Vegetarian Lasagna (Or Not)….
A new dish for the Italian Vegaterians out there! Well…that may be quite the oxymoron….my Carnivorous Part-Italian-Self can’t help but add chicken or fish to mine, BUT…in and of itself this is a Clean, Lean and Mean Vegetarian dish!
Vegetarian Lasagna (Or Not)
The Garden
Eggplant
Zucchini
Yellow Squash
Mushrooms
Spinach
Red Bell Pepper
Tomato (Puree)
Onion
Garlic
Basil (Fresh big leaves)
The Spice Rack
Oregano
Salt
Pepper
White Pepper
The Layers
The vegetables will act the part of lasagna noodles. Slice the Eggplant, Zucchini and Yellow Squash all lengthwise approximately 1/8th of an inch thick. To add another dimension of flavor, season the slices with olive oil, coarse salt, pepper and grill.

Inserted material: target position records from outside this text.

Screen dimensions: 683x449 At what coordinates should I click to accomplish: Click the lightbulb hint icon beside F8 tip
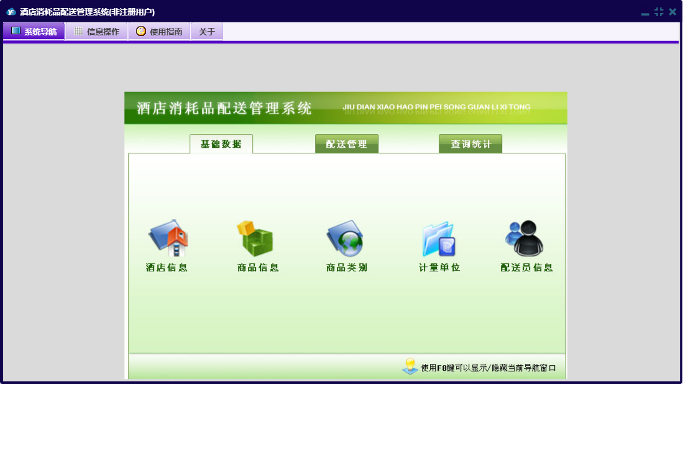pyautogui.click(x=410, y=366)
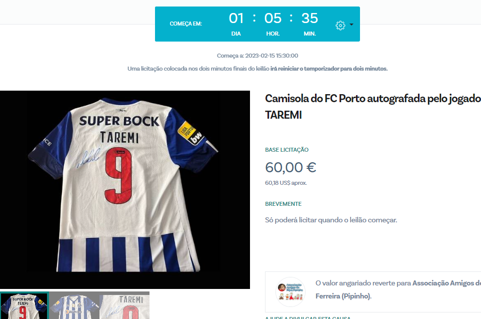Screen dimensions: 481x319
Task: Click the countdown minutes value 35
Action: (310, 19)
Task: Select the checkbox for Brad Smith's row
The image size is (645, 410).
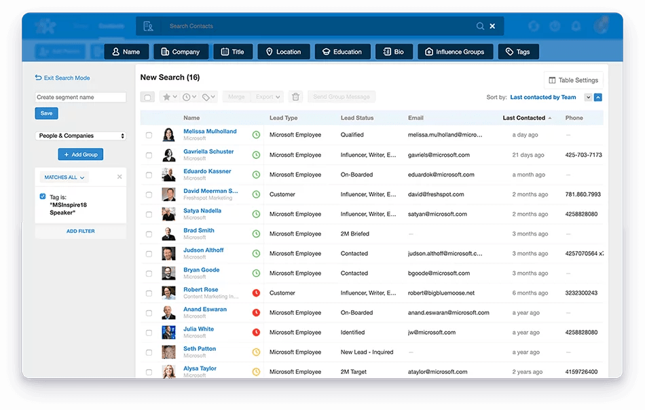Action: click(147, 234)
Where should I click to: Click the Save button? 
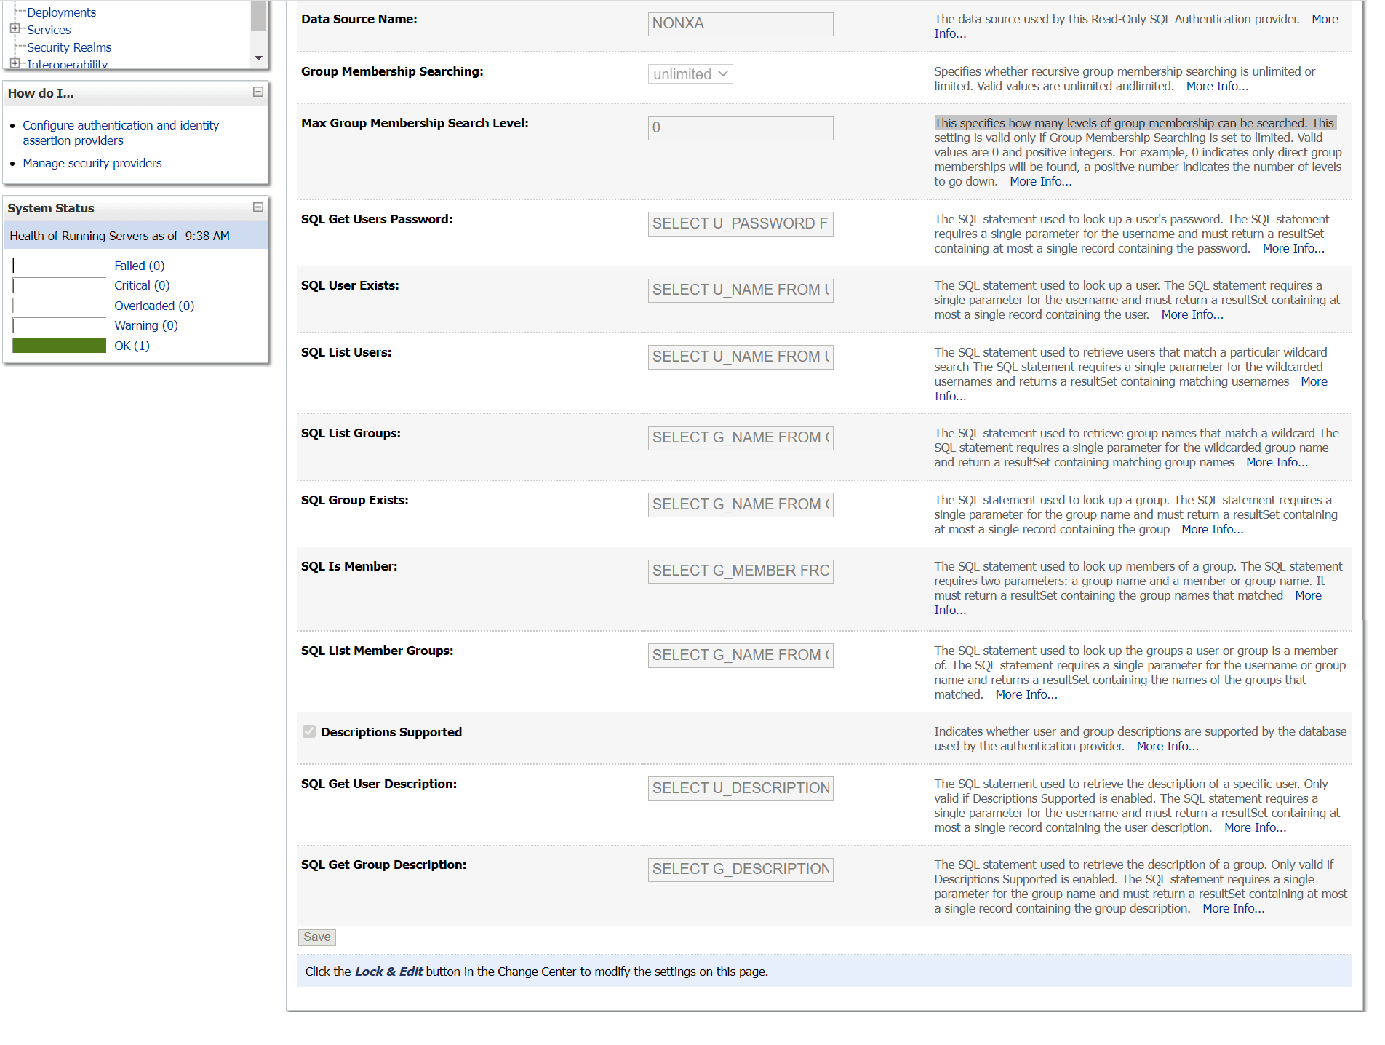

While the veggie layers are grillin’, chop the onion, dice the garlic and saute them in olive oil. Once the onion and garlic begin to sweat and become translucent, add the tomato puree, oregano, coarse salt and white pepper.
The Layers
The base layer (and stabilizing part of layers) will be the Eggplant. Building up from there, layer the zucchini, yellow squash, spinach, mushrooms and a portion of the tomato puree mixture. Then repeat – Eggplant, zucchini, etc. The final (top) layer will be Eggplant.
The Heat
Pre-heat the oven to 375 degrees and baked for 45 min.
The Options
To turn this into a carnivorous dish, add grilled chicken or fish to the layer mixture.
And….If you’re of the dairy eating kind….dust in some Reggiano Parmesan between layers and on top.
Like any Italian dish, the leftovers only get better!! Mangia, Mangia!!